Toujours est-il que lorsqu’il part dans la chasse à l’homme en terrain familial, tout le potentiel cérébral du film fout le camp bien plus vite que prévu.

Somme toute assez simple dans son déroulement, Us surprend par les formidables possibilités qu’il laisse entrevoir, et qui n’aboutissent pas. Le principe du film basé sur des doppelgängers était la promesse de jouer avec les nerfs des personnages perdus dans leur maison, éclatant totalement le cocon familial en brisant chaque repère et en poussant la paranoïa à son maximum, les parents et leurs enfants ne pouvant plus être sûrs de l’identité de la personne en face.
Sauf que non : toujours vêtues de leurs tenues rouges et opérant comme des freaks qui préfèrent effrayer leurs cibles qu’assouvir leur but initial, les menaces du film restent très identifiées tout du long, et jamais Peele ne semble vouloir jouer la carte du doute, du quiproquo malheureux ou de la rencontre hasardeuse. En découle un jeu du chat et de la souris basique qui amuse un temps mais lasse assez vite tant ses ressorts narratifs sont d’une banalité totale pour le genre, qui fournit au moins un film par an de cette trempe à tous les festivals de cinéma qui veulent bien l’accepter.

Alors oui, Peele a plus d’un tour dans son sac, et son histoire est un peu plus compliquée que prévu.
L’origine de la menace intrigue forcément, et peut alimenter la peur par sa proximité paradoxalement étrangère. Un voile obscur qui ne tiendra pas longtemps puisque Us finit par tout expliciter, donnant même dans de l’épilogue avec voix off qui ferait presque office de mode d’emploi, veillant à ne laisser aucune zone d’ombre sur ses antagonistes, ruinant au passage toute leur capacité d’évocation. Il était tout naturel d’attendre un fond politique à Us, mais ce dernier est confondant de simplicité et d’évidence, s’érigeant comme une parabole sur l’Amérique de Trump et les raisons de son avènement, auscultant les ténèbres d’un peuple qui se referme sur lui-même.

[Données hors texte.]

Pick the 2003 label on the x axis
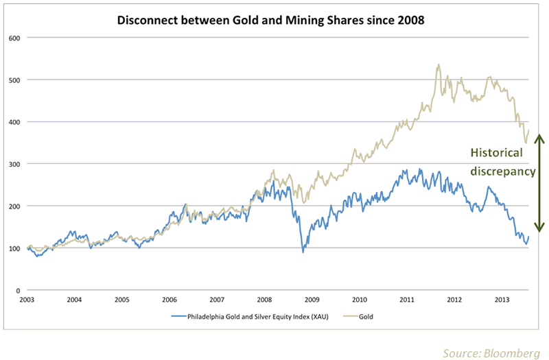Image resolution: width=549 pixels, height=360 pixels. point(27,300)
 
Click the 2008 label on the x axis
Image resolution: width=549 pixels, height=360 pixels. point(265,300)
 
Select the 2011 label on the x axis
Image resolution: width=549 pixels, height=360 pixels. point(407,300)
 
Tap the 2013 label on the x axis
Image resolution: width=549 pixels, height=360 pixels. point(502,300)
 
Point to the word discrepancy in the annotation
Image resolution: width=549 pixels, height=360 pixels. point(502,171)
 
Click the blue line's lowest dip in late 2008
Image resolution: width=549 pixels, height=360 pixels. point(303,252)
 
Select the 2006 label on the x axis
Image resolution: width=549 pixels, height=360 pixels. point(170,300)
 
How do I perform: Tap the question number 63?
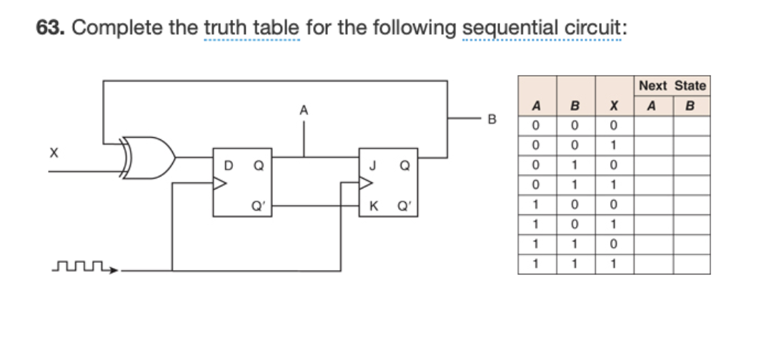click(x=50, y=29)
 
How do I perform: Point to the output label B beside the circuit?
click(x=491, y=119)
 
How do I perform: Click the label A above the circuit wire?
click(x=304, y=110)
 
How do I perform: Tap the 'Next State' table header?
click(x=672, y=86)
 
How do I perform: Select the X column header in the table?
click(x=612, y=107)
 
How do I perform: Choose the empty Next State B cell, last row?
click(x=690, y=265)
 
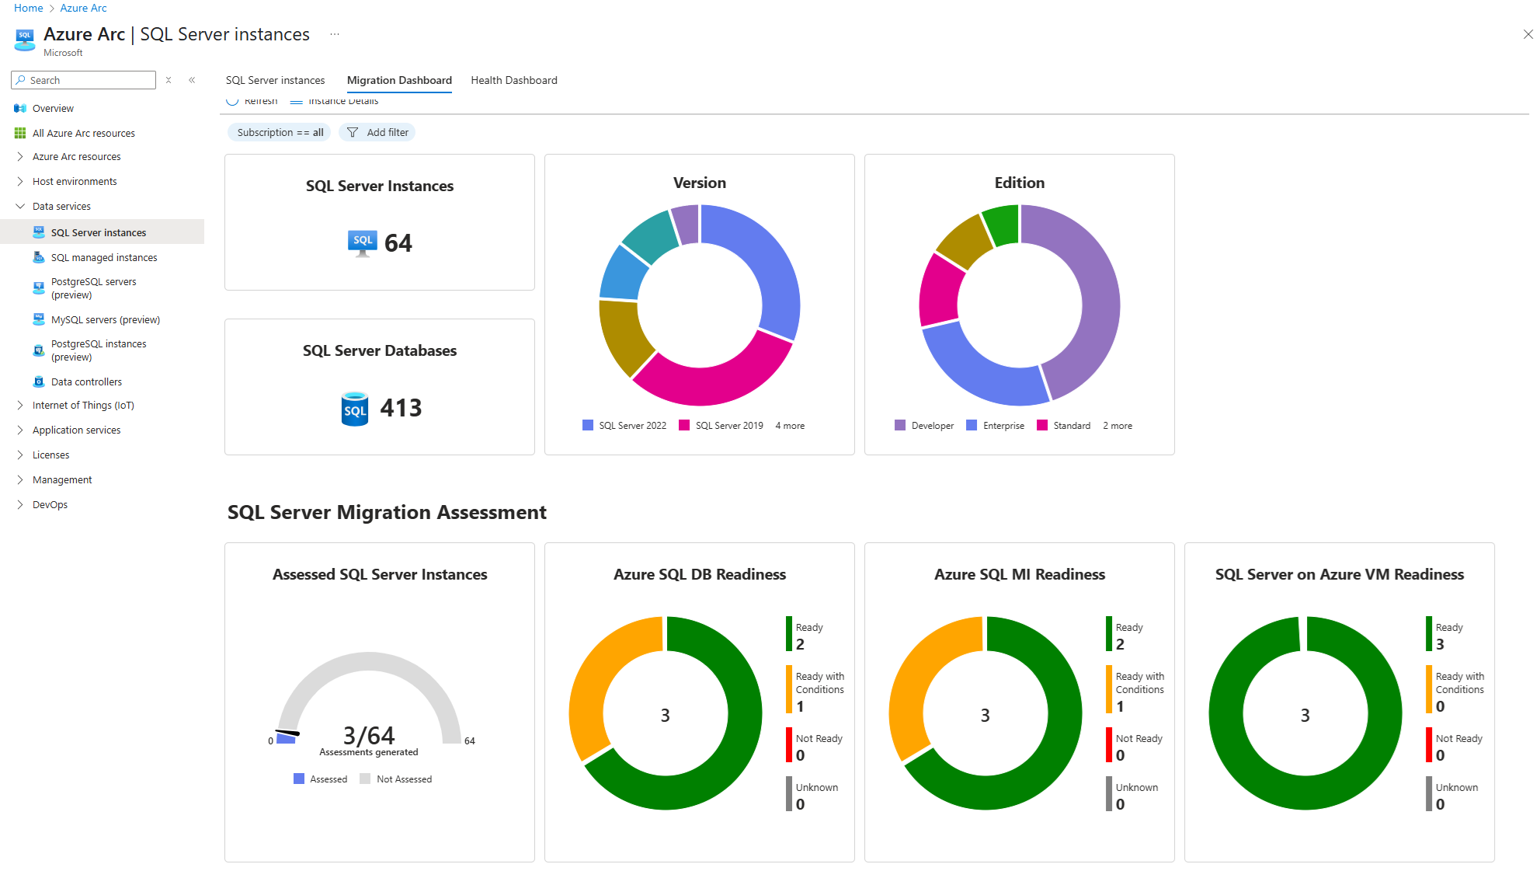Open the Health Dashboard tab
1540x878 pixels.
513,80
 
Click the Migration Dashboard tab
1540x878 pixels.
399,80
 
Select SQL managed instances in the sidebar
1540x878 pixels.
104,257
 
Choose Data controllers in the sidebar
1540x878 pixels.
86,382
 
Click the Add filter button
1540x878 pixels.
377,132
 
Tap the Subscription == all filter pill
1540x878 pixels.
280,132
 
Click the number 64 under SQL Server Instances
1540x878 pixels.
398,243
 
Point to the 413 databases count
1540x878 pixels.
401,408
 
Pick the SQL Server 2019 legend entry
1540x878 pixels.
721,426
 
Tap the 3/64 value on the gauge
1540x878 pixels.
369,735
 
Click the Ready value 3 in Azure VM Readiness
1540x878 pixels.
1440,644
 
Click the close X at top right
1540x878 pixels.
1528,34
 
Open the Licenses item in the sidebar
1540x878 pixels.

La démarche est louable, avec cette envie de faire une horreur sociale contemporaine en accord avec son époque, mais l’exécution passe pour de l’enfilage de perles en bonne et due forme, surtout que certaines péripéties tiennent sur des règles qui n’existent plus la scène d’après, voir même celle d’avant, pour un ensemble cousu de fils blancs et de facilités scénaristiques grossières.

Ça n’enlève rien à l’ambition formelle, avec une photographie soignée et l’envie d‘éviter les effets horrifiques de bas étage, et donc de prendre le genre très au sérieux, mais le résultat s’avère bourrin et passe trop souvent à côté de son formidable potentiel.